## TEXT PROVIDED
***
Thursday 5 January 2006, 2:45 pm
Keywords: Christian Topics , News Articles

by Rabbi Marc Gellman

The Barna Group (barna.org), a consulting and religious research firm in Ventura, Calif., discovered these trends in their research into particularly Christian religious life in America in the past year:

1. Pathetic prayer. Churches are more concerned with programming than with prayer. Most church attendees say that they do not experience the presence of God in the service and fewer than one out of 10 spent any time worshipping God outside of their church service.

2. The continuing demise of the black church. Using the measures of church attendance, Bible knowledge, the priority of faith in a person's life, and the reliance on the religious community for support and relationships, Barna concludes that things are not looking good for black churches. Barna surprisingly concludes that the main reason for this decline is the increasing wealth of the black community.

3. The energizing of the evangelicals. Although only 7 percent of adults are evangelicals, their voice is the loudest and their energy, charity, Bible study, and prayer life is the greatest. In the aftermath of Hurricane Katrina, it was the evangelical volunteers who came in the greatest numbers and stayed for the longest time.
***
## GIVEN REQUEST A
In the article on the Barna Group's findings about Christian religious life, what does Barna conclude is the main reason for the decline of the black church? Answer in one to three sentences.
## GIVEN REQUEST B
Write the next part of the article on the Barna Group's findings, starting after the paragraph about the evangelicals.

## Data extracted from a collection
***
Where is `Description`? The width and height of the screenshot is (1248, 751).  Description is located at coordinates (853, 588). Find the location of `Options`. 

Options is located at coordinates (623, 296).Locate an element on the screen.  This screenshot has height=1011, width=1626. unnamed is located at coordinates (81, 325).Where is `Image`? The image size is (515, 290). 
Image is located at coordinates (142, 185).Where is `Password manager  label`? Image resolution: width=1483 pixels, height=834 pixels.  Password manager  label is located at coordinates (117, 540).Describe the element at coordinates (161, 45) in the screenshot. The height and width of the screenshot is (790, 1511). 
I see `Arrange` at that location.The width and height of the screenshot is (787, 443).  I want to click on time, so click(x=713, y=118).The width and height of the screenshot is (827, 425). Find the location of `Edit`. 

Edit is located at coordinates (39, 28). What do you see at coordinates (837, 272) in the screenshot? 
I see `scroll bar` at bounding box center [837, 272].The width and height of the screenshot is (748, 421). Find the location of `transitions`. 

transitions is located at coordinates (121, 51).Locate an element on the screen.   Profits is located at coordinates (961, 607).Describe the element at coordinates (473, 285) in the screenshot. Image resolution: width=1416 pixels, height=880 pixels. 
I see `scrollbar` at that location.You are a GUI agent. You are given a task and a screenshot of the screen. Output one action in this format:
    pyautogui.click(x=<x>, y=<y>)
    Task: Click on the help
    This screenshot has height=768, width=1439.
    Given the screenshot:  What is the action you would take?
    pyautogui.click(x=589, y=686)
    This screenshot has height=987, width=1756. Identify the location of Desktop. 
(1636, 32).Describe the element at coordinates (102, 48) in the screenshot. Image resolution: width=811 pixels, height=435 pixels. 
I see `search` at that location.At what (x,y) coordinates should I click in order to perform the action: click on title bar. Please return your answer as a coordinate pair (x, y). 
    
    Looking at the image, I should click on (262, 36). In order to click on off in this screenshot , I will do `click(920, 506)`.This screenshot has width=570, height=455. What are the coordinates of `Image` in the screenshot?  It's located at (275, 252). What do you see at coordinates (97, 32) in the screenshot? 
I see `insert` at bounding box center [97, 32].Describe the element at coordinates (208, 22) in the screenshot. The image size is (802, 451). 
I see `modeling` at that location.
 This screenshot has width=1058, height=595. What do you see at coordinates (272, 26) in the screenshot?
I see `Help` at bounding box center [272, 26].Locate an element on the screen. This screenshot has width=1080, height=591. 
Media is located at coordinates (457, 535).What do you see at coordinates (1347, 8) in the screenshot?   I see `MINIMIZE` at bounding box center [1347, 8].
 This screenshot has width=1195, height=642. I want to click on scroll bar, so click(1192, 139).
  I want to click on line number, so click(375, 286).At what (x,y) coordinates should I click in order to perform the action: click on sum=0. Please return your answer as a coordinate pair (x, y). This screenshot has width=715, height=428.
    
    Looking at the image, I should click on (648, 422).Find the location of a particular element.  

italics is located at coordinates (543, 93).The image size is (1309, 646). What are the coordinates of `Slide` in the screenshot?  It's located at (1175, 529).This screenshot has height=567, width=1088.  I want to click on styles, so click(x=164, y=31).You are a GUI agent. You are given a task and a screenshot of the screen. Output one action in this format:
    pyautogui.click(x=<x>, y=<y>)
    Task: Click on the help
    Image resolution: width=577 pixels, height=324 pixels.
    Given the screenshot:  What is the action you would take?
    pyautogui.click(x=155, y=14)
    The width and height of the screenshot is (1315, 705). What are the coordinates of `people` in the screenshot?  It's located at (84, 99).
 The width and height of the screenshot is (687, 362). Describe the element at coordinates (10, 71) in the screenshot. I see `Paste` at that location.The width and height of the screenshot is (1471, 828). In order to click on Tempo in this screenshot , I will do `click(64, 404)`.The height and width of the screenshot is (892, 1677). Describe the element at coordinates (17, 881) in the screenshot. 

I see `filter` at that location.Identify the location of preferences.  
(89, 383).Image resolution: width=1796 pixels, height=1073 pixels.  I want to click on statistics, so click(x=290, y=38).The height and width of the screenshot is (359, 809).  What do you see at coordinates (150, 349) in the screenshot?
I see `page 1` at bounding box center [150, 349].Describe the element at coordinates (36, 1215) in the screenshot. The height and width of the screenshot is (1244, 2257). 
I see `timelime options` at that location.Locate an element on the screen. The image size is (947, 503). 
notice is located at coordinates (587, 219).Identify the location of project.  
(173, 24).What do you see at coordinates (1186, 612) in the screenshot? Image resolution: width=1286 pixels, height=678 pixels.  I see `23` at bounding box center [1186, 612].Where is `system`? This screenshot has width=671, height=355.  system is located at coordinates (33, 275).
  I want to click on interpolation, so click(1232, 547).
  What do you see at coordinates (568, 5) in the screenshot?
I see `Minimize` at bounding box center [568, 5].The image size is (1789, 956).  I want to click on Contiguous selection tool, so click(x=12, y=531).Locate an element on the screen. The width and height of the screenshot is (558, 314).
***
## EXPECTED OUTPUT A
Barna concludes that the main reason for the decline of the black church is the increasing wealth of the black community. The article notes that Barna reached this conclusion surprisingly.

## EXPECTED OUTPUT B
4. Biblical illiteracy. The Barna Group has discovered that most Christians (and I would add most Jews) are in increasing numbers biblically illiterate. Churches have demoted and de-emphasized Bible study. The Sunday-TV preachers I regularly monitor for good jokes use biblical verses as mere decorations for their psycho-babble sermons, not the driving reason for their sermons. Most of the baby rabbis I mentor still preach sermons (if they preach at all) that sound more like Dr. Phil than Rabbi Phil.

5. Revolutionaries. Barna labels as “Christian revolutionaries” the more than 20 million people who are pursuing their Christian faith outside the box. They meet in homes or at work. These revolutionaries, as Barna labels them, are really passionate Christians who have no patience for the moribund bureaucracy of organized church life.